Site Spider

Sun Jan 20 01:30:32 UTC 2008

Paul Lemmons wrote:
> For it to "spider" through, it will open the initial page (usually 
> index.html, index.php or default.htm) and then follow the links to new 
> pages and then follow their links and so on and so forth until it has 
> the site.
>
> If you want to create a complete backup, including files that are not 
> linked to, you will want to use the ftp protocol instead of http.
>
> wget -rc ftp://userid:password@www.your-site.com
>
> wget --help gives you some help remembering the options. "man wget" gives you a lot more detail.Googling will turn up lots of examples.
>   
I decided to try it anyway before I got your answer.

wget -rc with the http protocol downloads the index.html and the 
robots.txt files...  It doesn't go on from there.

since you suggested using the ftp protocol, I tried again.  It doesn't 
even find the site...  can't change to the directory.

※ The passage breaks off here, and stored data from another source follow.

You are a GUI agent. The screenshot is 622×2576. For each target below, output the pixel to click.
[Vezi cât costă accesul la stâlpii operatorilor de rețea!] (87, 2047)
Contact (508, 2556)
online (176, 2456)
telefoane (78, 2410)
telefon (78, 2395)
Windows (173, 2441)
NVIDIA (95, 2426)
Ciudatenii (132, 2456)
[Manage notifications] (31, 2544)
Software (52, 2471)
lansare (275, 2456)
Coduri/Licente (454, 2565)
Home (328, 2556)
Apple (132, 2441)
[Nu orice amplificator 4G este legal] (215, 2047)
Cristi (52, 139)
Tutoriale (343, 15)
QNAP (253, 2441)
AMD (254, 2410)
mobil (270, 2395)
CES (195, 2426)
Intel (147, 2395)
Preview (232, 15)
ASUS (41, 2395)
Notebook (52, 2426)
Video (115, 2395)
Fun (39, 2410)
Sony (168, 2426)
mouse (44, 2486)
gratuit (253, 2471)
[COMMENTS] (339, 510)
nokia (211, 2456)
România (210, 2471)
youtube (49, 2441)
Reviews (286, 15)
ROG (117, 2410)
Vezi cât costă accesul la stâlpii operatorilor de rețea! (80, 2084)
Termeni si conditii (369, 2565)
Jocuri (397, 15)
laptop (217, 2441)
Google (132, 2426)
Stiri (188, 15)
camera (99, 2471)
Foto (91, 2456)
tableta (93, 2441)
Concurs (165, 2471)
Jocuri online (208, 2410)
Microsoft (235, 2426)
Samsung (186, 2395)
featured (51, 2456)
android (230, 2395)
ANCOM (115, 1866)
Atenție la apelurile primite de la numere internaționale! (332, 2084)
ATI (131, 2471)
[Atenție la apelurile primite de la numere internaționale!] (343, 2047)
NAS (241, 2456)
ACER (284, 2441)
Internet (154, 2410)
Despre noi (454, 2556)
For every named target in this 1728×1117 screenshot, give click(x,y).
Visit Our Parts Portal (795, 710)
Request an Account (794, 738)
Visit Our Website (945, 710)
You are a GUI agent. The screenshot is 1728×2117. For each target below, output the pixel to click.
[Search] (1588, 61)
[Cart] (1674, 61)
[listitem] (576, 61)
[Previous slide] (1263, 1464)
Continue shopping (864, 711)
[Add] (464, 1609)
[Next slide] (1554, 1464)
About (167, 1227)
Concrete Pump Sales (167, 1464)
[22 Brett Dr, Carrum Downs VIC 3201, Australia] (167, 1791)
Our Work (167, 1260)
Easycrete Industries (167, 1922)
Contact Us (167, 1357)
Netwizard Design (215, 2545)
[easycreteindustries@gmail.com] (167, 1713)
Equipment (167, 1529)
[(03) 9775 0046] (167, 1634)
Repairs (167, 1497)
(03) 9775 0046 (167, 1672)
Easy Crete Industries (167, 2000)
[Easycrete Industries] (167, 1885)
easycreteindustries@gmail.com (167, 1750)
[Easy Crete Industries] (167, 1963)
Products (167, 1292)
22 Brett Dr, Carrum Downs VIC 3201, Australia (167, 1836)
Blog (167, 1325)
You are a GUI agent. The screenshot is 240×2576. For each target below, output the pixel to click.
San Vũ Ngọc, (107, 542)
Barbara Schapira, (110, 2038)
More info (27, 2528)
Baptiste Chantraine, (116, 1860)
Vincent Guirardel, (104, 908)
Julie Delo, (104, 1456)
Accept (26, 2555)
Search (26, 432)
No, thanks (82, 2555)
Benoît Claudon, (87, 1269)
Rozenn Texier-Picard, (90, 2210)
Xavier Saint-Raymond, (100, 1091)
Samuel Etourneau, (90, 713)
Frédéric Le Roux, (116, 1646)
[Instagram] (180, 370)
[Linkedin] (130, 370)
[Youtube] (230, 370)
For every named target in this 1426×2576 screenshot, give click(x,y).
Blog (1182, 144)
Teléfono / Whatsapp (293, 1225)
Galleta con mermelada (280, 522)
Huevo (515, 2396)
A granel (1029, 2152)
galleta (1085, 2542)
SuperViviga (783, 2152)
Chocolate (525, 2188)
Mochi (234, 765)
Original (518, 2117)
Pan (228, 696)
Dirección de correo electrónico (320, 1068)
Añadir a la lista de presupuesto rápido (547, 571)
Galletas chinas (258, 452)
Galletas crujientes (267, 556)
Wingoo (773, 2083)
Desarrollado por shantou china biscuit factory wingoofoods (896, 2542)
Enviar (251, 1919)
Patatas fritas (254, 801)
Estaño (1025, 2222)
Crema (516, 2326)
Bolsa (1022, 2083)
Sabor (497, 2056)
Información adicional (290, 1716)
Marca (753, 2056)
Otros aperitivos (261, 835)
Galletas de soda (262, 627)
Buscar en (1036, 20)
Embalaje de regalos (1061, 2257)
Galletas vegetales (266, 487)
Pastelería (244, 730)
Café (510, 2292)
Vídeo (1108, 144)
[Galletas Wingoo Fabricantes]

Let me explain what I want to do.  There is an archived copy of a 
website that is no longer there at web.archive.org.  I want to retrieve 
the data from that site.  I can go through it, page by page, and save as 
I go.  But I thought that seemed a bit long-winded when wget could grab 
the lot in one command.  (I also tried it on a live site and got the 
same results.)

-- 
Blessings

Wulfmann

Wulf Credo:
Respect the elders. Teach the young. Co-operate with the pack.
Play when you can. Hunt when you must. Rest in between.
Share your affections. Voice your opinion. Leave your Mark.
Copyright July 17, 1988 by Del Goetz